BACMMAN allows to extract large datasets to single compressed .h5 files, that are very handy to use with cloud computing solutions such as google colab. In a future version .n5 files will also be supported.
The first step is to generate a selection of microchannel that contains bacteria that are already segmented and tracked. More generally, it should be a selection of the parent of the object class to be processed. To segment and track bacteria, one can use a pre-trained version of DistNet or the algorithm of BACMMAN, and correct manually the errors. We advise to generate two microchannel selections: one for training and one for validation (containing 4 times less microchannels)
There are several ways to generate microchannel selections, described in this page
In the Home tab, right click on the Tasks to execute
pannel and choose Add new dataset extraction task to list

The dataset extraction window will open; in the right pannel, select the training (and the validation) selection(s).

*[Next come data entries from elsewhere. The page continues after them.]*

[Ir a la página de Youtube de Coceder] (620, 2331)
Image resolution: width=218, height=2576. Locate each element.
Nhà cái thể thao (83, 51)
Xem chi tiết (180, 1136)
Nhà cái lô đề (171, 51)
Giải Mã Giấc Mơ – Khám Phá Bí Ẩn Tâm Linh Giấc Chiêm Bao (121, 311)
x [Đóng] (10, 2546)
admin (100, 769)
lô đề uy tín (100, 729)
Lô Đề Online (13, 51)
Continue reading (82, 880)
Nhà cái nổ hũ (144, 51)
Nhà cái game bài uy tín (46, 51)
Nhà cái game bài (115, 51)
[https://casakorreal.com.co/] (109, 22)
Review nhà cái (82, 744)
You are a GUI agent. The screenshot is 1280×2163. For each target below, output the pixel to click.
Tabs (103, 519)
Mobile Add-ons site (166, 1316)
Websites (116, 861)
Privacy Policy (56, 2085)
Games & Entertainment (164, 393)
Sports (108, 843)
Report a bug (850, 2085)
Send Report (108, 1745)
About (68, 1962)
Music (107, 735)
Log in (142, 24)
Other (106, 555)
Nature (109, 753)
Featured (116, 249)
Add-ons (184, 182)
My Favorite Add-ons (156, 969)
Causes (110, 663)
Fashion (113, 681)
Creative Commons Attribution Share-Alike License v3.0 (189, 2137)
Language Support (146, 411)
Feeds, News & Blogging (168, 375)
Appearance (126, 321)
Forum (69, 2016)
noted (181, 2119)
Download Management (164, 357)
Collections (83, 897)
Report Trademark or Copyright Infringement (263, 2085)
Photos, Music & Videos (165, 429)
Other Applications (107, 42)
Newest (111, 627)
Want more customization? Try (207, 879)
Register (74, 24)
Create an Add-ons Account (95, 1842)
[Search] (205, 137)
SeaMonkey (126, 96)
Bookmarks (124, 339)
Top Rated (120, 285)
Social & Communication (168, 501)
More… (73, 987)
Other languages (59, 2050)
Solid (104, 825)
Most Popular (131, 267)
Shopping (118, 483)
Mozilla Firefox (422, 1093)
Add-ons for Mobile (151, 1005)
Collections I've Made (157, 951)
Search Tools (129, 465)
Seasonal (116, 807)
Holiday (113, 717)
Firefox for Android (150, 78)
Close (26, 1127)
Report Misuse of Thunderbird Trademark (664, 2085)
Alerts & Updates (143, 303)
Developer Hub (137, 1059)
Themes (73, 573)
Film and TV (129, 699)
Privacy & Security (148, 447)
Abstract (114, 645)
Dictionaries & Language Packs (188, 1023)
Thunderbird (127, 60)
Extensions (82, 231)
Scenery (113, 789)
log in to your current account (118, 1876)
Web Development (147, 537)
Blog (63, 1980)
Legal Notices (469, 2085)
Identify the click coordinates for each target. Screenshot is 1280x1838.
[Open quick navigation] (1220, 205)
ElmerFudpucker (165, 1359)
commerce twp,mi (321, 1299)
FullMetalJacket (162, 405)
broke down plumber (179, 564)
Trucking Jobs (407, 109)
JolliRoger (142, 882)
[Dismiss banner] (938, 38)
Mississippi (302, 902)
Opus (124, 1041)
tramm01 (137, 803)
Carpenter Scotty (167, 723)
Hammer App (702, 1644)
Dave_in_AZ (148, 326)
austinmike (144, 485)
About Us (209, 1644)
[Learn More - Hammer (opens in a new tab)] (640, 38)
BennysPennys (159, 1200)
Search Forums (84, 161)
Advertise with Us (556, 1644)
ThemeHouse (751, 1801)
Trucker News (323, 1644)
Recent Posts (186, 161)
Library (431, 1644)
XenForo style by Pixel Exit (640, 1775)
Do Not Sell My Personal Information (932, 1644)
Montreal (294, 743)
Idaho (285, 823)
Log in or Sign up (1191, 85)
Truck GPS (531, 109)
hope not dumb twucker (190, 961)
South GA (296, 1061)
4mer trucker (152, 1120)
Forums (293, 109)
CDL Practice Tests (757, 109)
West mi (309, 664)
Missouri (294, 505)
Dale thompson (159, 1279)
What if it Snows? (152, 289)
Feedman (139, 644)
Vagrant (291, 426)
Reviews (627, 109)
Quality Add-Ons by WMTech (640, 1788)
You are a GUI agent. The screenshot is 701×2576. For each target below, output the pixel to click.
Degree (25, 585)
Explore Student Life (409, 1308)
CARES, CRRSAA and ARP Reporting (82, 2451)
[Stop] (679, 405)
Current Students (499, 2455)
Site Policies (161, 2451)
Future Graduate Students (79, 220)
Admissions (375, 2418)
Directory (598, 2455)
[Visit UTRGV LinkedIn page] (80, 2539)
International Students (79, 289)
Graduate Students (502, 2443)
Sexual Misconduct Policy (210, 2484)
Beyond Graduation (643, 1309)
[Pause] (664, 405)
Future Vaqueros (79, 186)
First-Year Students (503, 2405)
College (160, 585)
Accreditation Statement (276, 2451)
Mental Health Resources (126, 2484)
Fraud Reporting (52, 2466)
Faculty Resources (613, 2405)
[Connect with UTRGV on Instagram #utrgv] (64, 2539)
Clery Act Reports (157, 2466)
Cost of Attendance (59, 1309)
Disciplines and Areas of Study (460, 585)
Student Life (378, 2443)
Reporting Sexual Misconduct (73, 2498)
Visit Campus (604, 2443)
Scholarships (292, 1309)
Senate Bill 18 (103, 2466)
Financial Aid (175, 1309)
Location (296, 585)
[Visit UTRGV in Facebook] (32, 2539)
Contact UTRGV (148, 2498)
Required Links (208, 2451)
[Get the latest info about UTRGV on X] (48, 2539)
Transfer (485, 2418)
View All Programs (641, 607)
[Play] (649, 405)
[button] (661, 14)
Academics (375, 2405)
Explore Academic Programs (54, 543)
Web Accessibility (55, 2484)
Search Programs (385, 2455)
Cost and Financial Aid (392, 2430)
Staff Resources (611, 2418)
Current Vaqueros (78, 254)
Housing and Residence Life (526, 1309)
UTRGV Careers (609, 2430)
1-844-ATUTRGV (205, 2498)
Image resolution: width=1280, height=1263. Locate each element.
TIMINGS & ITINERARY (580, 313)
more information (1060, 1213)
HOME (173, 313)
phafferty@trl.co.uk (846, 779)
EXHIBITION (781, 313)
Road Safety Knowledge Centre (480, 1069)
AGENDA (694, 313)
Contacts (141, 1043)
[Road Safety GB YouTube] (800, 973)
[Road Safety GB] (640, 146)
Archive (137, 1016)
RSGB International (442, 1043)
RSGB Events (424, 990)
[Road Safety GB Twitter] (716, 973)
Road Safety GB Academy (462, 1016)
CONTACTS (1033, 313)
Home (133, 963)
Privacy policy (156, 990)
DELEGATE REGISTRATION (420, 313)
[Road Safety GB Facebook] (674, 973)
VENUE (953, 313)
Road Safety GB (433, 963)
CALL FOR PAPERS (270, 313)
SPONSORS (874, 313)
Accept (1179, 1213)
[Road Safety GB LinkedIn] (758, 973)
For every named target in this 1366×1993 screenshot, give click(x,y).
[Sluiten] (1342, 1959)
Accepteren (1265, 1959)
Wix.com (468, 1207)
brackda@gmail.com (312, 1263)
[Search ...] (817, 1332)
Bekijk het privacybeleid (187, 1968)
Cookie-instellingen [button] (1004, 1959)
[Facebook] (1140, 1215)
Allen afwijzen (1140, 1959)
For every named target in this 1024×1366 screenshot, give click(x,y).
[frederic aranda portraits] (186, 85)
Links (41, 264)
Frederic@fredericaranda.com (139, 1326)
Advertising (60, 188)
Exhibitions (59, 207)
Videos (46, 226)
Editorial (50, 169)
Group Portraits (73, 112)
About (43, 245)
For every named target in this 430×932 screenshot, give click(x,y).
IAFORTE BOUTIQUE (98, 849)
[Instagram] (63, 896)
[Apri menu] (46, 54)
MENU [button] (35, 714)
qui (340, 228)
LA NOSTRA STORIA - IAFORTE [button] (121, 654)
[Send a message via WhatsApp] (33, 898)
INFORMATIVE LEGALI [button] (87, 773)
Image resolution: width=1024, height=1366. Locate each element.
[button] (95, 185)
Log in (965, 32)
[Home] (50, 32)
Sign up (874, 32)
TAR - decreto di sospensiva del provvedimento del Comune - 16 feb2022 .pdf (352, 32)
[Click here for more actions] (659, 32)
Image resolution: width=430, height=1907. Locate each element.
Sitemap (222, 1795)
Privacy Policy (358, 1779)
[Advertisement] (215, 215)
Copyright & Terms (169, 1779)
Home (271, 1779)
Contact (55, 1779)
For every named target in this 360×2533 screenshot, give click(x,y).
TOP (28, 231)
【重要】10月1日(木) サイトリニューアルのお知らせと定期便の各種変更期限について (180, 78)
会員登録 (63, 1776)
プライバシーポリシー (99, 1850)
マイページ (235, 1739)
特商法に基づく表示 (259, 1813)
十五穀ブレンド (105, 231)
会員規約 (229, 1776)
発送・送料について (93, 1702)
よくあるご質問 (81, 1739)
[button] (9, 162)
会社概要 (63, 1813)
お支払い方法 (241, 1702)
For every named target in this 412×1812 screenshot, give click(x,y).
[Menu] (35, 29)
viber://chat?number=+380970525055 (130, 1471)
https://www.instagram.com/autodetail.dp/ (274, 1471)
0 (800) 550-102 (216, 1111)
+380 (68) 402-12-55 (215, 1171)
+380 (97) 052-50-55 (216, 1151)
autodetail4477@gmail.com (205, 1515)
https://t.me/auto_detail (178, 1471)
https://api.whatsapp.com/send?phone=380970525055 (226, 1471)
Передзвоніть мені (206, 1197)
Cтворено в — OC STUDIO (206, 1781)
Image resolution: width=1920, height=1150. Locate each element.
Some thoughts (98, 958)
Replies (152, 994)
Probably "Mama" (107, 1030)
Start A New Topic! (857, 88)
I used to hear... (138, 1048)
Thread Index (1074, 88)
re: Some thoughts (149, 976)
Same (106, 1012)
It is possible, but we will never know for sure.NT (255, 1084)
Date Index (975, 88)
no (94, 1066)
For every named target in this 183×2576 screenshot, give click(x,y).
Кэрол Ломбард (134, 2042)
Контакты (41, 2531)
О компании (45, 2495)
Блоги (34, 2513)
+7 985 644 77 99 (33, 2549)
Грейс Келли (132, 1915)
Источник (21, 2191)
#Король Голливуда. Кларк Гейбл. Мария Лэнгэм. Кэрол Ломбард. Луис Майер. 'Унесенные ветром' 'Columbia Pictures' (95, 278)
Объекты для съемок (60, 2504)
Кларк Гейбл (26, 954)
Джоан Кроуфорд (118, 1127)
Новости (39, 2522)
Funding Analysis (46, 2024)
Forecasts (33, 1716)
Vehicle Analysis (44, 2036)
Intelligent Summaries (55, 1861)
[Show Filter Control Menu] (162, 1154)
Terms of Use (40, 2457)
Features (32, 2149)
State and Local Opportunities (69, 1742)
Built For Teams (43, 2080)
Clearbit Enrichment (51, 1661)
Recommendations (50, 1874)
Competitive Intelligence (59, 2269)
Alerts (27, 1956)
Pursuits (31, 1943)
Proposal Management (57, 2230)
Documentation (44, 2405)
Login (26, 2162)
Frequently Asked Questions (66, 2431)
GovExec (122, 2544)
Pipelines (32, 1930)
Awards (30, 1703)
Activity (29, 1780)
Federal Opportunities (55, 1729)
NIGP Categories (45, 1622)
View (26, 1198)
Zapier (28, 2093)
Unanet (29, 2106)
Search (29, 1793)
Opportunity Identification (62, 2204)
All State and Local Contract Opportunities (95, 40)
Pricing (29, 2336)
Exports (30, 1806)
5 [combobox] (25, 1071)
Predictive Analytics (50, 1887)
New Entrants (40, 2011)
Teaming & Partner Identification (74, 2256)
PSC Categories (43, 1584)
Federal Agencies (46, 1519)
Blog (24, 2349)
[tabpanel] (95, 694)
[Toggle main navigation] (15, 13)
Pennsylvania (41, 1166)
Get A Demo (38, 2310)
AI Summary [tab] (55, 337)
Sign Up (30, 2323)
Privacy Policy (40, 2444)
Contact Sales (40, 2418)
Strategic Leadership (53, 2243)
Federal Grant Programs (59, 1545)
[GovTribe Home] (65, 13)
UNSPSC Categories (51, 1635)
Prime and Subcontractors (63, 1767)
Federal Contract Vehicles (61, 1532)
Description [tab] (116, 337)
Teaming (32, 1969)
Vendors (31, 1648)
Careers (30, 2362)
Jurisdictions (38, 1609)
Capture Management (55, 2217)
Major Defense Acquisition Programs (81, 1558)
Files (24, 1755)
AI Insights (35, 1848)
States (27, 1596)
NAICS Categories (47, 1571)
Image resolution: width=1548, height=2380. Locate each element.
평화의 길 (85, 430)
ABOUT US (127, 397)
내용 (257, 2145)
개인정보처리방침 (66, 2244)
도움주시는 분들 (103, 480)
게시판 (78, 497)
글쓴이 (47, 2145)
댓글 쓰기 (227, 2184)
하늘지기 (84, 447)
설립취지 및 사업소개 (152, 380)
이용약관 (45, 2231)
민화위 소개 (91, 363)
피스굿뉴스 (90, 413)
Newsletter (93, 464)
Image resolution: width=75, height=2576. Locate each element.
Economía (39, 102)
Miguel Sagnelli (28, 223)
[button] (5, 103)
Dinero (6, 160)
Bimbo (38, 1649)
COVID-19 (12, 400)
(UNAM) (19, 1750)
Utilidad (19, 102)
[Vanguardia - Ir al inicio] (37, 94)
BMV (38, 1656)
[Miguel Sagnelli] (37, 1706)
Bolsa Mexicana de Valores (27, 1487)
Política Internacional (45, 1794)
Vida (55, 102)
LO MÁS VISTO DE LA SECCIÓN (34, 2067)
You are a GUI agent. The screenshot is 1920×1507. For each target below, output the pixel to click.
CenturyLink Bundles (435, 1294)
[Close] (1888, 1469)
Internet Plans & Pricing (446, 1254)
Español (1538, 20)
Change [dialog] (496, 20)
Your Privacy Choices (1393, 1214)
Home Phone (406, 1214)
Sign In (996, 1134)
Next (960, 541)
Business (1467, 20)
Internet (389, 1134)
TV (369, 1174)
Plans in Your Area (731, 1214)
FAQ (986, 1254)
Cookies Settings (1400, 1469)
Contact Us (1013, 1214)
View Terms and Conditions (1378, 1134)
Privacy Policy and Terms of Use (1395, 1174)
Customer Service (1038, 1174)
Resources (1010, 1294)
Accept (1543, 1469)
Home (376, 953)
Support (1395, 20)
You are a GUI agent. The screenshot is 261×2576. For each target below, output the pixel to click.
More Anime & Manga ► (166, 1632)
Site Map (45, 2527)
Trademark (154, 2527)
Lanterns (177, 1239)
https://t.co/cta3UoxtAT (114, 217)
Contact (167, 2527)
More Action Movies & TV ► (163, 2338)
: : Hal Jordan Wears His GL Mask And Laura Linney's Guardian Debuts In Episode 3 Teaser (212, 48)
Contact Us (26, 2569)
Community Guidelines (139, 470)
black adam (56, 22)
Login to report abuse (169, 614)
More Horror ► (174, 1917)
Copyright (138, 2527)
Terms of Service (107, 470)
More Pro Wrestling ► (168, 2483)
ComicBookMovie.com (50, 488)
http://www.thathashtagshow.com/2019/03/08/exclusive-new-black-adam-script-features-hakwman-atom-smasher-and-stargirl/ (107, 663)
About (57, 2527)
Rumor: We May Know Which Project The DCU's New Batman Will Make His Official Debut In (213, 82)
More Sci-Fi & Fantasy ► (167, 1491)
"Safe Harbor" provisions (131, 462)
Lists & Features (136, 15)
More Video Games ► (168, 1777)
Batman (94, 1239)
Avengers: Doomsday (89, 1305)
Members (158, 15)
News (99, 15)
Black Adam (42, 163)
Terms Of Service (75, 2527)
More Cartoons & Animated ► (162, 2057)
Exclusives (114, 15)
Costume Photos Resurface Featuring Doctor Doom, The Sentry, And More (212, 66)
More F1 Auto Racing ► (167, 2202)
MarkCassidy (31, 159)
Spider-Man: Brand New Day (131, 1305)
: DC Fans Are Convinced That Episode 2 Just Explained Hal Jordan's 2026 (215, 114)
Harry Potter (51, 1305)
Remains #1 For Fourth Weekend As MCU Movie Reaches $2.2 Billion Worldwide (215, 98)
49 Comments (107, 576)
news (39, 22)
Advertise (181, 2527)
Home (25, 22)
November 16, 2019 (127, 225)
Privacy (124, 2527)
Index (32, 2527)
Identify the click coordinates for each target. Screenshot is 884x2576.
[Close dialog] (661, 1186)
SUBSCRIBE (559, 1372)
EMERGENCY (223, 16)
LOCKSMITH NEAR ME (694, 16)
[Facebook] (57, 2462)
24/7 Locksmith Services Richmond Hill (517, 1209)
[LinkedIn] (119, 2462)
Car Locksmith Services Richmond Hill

In the left panel, right click on Output file and choose a file to extract data to. It can be either a .h5 file that already contains data, or to create a new file, simply type its name, followed by .h5 extension. Unfold Features>Feature #0
, and choose RawImage
as Feature
and selected the bacteria object class. Right-click on Feature #0
and choose duplicate two times. In Feature #1
choose Labels
as feature and Feature #2
choose PreviousLabels
.

Right-click in the Tasks to execute
panel and choose Run All Tasks
Dataset structure will be:
.
├── ...
├── dataset1 *train dataset name*
│ ├── train *training selection name*
│ │ ├── raw *feature name (raw images)*
│ │ └── regionLabels *feature name (labels)*
│ │ └── prevRegionLabels *feature name (labels of previous cell)*
│ ├── test *validation selection name*
│ │ ├── raw *feature name (raw images)*
│ │ └── regionLabels *feature name (labels)*
│ │ └── prevRegionLabels *feature name (labels of previous cell)*
└── ...
Upload the dataset file to a google drive.
Open this notebook In Colab:
Create a local copy by choosing
Copy Notebook
from the File
menu.
Follow the instructions on the notebook to perform fine-tuning.
Download the model, unzip it and replace the previous version. See this page for prediction with DistNet in BACMMAN.